Letter To The Editor: We Are In Danger Of Forgetting

By ELOY J. GALLEGOS
Knoxville, Tenn.
 
Whoa! Just one minuto. Por favor! Before moving forward with the funding for National Historic Parks at three Manhattan Project locations maybe we should look at the proposal more carefully.
 
What is the legacy regarding the Manhattan Project and its offsprings? What have we inherited? Today, the atomic locations of the Manhattan Project are insidious deserts of toxic horror. Nothing within some of these spaces can be taken as safe and not one considered immune.
 
These places, at one time totaling 79 in number, consisted of noxious regions, injured workers and bystanders, stockpiles of nuclear weapons, and pools of untreatable radioactive and/or toxic organic waste.
 
Regardless of the secrecy surrounding the nuclear community and its legacies, documents have revealed radiation poisoning, whether of retarded children in State Institutions, hospitalized patients in medical institutions or “downwinders” breathing air and drinking the milk tainted by the making and testing of atomic weapons, not to mention those unwitting souls, the young men in uniform who handled toxic waste, not realizing that the consequences would be dying painful deaths in bunk after bunk at Los Alamos with their skin decaying and falling off of their bones.
 
The Project and its legacies are disappearing from the consciousness and conscience of our culture and moral life. We are in danger of forgetting its horrors.
 
When horrors of this nature become so deeply imbedded in everyday discourse and yet are so painful, ambiguous, and complex, that they seem to be a part of the existence upon which we judge the world and determine our role within it.
 
I am eighty years of age and I am no loger confused about what is important.
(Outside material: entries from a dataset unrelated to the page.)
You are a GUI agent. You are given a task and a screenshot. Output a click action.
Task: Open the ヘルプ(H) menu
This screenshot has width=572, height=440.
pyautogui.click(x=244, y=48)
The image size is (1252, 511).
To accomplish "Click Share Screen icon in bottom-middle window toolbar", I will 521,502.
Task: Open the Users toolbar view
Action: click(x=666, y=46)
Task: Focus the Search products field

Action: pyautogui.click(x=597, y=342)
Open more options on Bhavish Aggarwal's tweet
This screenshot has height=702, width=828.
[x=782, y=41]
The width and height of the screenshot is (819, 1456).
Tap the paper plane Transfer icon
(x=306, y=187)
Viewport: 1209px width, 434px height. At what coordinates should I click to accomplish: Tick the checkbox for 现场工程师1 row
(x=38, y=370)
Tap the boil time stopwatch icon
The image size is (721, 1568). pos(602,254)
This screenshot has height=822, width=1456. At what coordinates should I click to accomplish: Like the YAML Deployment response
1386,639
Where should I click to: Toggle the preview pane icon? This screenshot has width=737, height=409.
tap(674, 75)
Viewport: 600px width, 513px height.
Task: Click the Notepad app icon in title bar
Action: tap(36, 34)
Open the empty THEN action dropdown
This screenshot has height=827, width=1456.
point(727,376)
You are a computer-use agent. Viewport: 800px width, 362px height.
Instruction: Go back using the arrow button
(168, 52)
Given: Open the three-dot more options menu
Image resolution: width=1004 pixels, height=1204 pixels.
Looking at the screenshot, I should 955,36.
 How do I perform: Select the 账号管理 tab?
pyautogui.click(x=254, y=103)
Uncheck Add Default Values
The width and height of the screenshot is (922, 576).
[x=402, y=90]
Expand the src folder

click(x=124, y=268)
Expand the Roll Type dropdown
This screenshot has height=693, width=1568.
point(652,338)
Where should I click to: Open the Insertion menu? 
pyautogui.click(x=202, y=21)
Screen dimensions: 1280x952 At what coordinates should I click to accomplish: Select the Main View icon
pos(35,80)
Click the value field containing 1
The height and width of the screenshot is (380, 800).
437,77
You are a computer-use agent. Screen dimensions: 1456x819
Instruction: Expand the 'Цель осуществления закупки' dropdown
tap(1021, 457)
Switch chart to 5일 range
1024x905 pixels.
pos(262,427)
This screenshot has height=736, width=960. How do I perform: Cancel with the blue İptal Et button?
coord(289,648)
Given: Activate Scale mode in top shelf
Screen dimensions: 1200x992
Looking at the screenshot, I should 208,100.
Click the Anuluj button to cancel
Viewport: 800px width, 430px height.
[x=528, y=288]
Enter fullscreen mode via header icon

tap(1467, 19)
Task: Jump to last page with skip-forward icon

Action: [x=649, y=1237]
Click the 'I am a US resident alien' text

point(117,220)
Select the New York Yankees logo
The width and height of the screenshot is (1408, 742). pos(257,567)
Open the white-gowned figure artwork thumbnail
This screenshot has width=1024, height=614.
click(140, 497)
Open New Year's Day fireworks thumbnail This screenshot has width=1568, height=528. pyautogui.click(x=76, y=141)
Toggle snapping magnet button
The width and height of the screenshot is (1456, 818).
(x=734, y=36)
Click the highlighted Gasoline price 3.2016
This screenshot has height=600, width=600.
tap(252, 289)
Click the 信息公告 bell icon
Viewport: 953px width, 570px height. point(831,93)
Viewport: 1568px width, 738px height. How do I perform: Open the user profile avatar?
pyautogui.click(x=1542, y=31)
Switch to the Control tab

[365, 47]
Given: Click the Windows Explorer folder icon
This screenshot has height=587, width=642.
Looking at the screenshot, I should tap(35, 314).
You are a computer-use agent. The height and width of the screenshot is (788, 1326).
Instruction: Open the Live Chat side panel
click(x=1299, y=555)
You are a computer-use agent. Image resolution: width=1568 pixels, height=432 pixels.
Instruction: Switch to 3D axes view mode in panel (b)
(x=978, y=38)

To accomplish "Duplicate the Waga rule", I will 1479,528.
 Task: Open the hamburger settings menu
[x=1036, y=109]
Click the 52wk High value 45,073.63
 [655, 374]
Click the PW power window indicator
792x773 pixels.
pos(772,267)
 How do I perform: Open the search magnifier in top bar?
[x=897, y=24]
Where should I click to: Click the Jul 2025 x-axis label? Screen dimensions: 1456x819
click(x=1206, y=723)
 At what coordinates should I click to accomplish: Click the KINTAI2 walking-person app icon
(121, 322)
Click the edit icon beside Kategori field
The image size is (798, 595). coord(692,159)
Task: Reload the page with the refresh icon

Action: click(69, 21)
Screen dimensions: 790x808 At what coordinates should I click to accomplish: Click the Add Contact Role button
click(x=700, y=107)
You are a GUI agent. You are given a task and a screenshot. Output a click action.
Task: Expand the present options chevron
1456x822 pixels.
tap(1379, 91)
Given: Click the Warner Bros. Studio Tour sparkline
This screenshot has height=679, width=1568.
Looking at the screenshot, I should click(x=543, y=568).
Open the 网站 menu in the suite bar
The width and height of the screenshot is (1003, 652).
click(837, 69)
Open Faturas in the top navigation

I have lived most of my life in the vicinity of two of the most toxic places, Los Alamos New Mexico, and Oak Ridge Tennessee.
 
I served my country honorably during the Korean War, worked in the most top-secret space in the Federal Bureau of Investigation, and conducted audits and investigation for the Congress of the United States for a dozen years. I wear no blinders. They were removed during my years of service to my country.
 
So what is important? Truth is the single most important aspect of our existence. It too appears to have disappeared from our consciousness and the conscience of our cultural and ethical life.
 
We should keep in mind that we are the only country in the world that has detonated nuclear bombs in populated cities and/or towns intentionally. Not just once; not just twice; but three times.